> EXCERPTED DATA
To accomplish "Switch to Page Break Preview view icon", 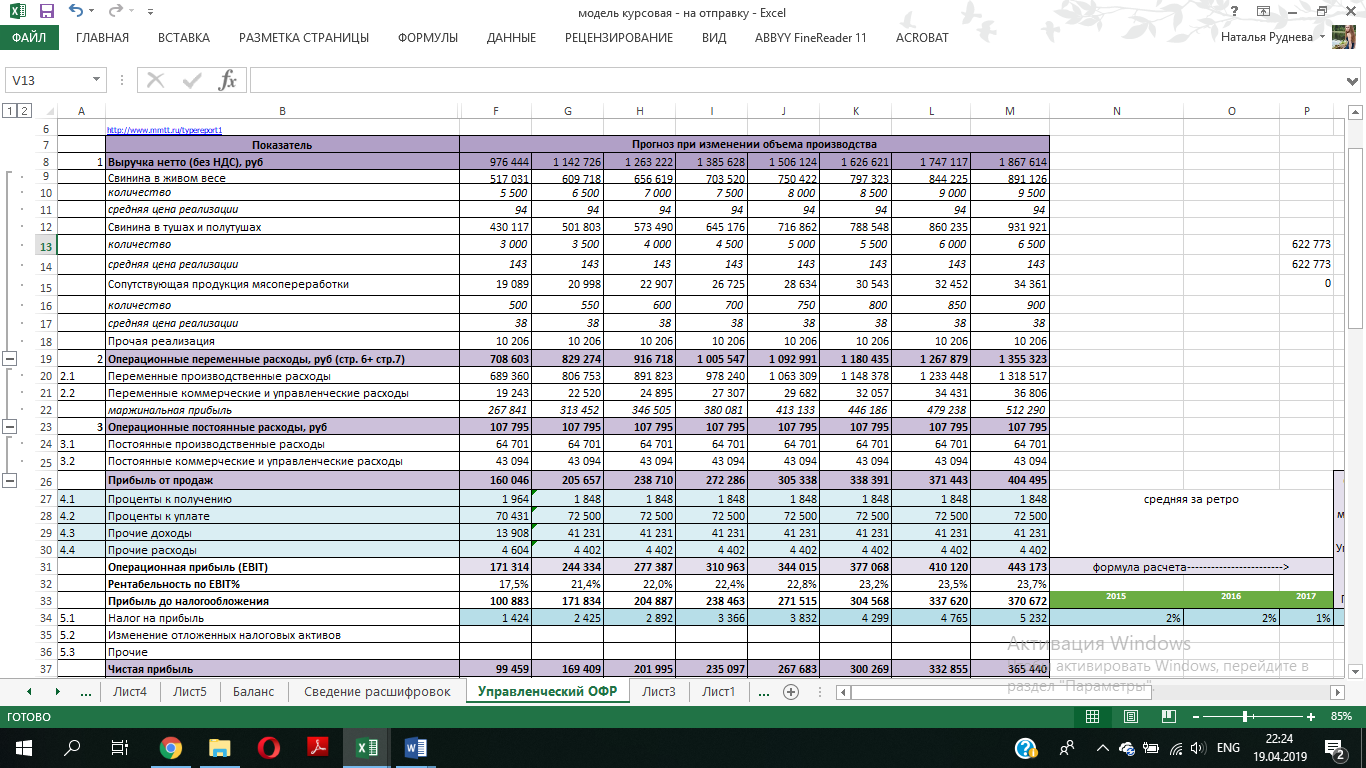I will point(1166,717).
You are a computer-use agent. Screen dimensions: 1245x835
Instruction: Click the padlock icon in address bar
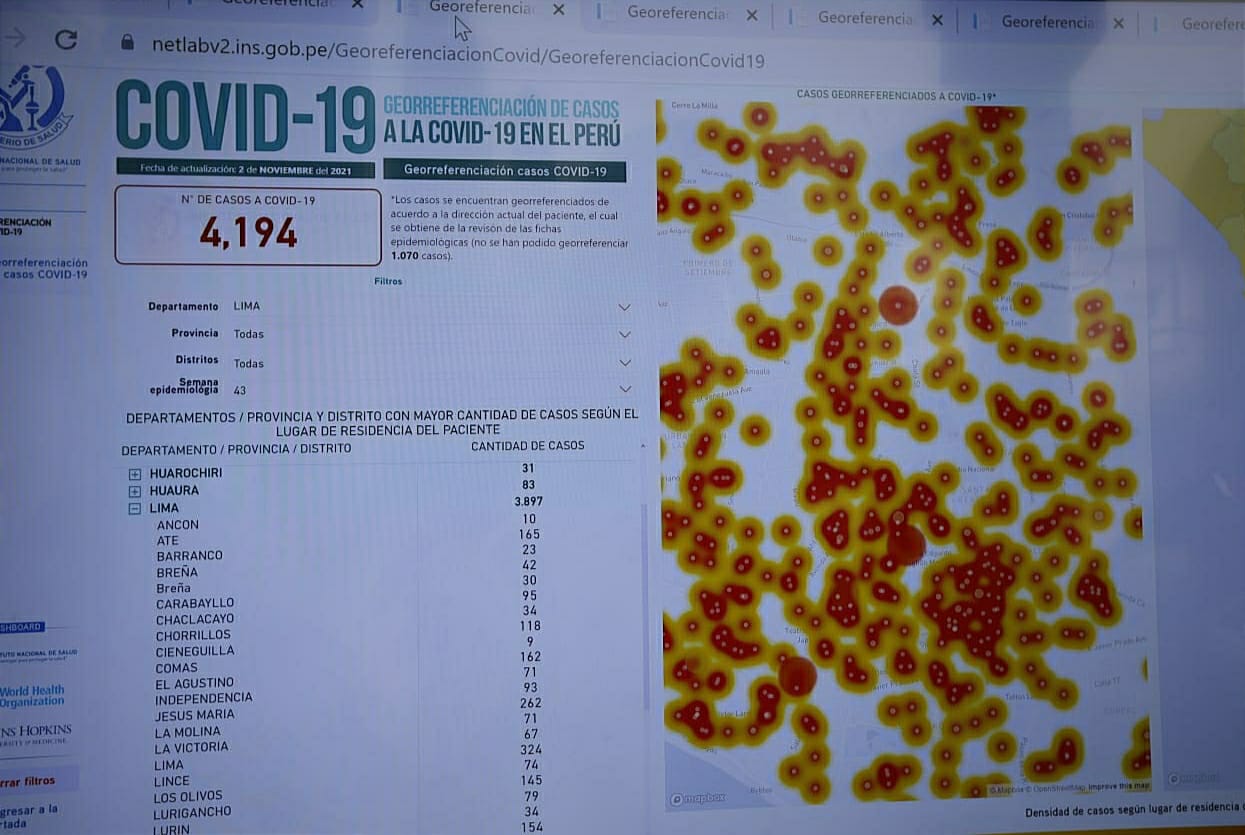(x=127, y=42)
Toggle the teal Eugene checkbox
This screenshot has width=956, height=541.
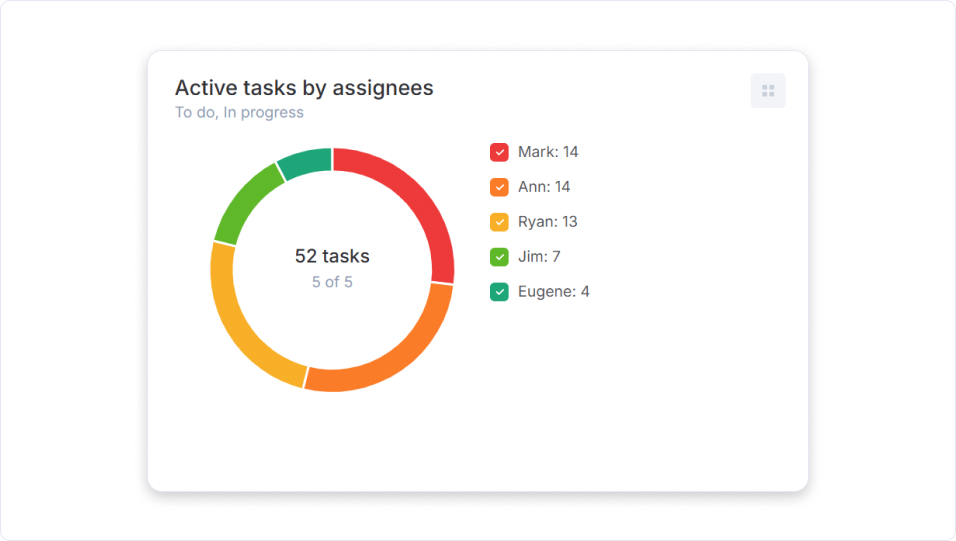point(500,292)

> THE PROBLEM
Output an exact copy of the lines from the one with "You are a computer-use" through the closing line of the records, inclusive, without any images.

> TASK RESULT
You are a computer-use agent. Screen dimensions: 1245x835
Instruction: Click the padlock icon in address bar
(x=127, y=42)
Toggle the teal Eugene checkbox
This screenshot has width=956, height=541.
point(500,292)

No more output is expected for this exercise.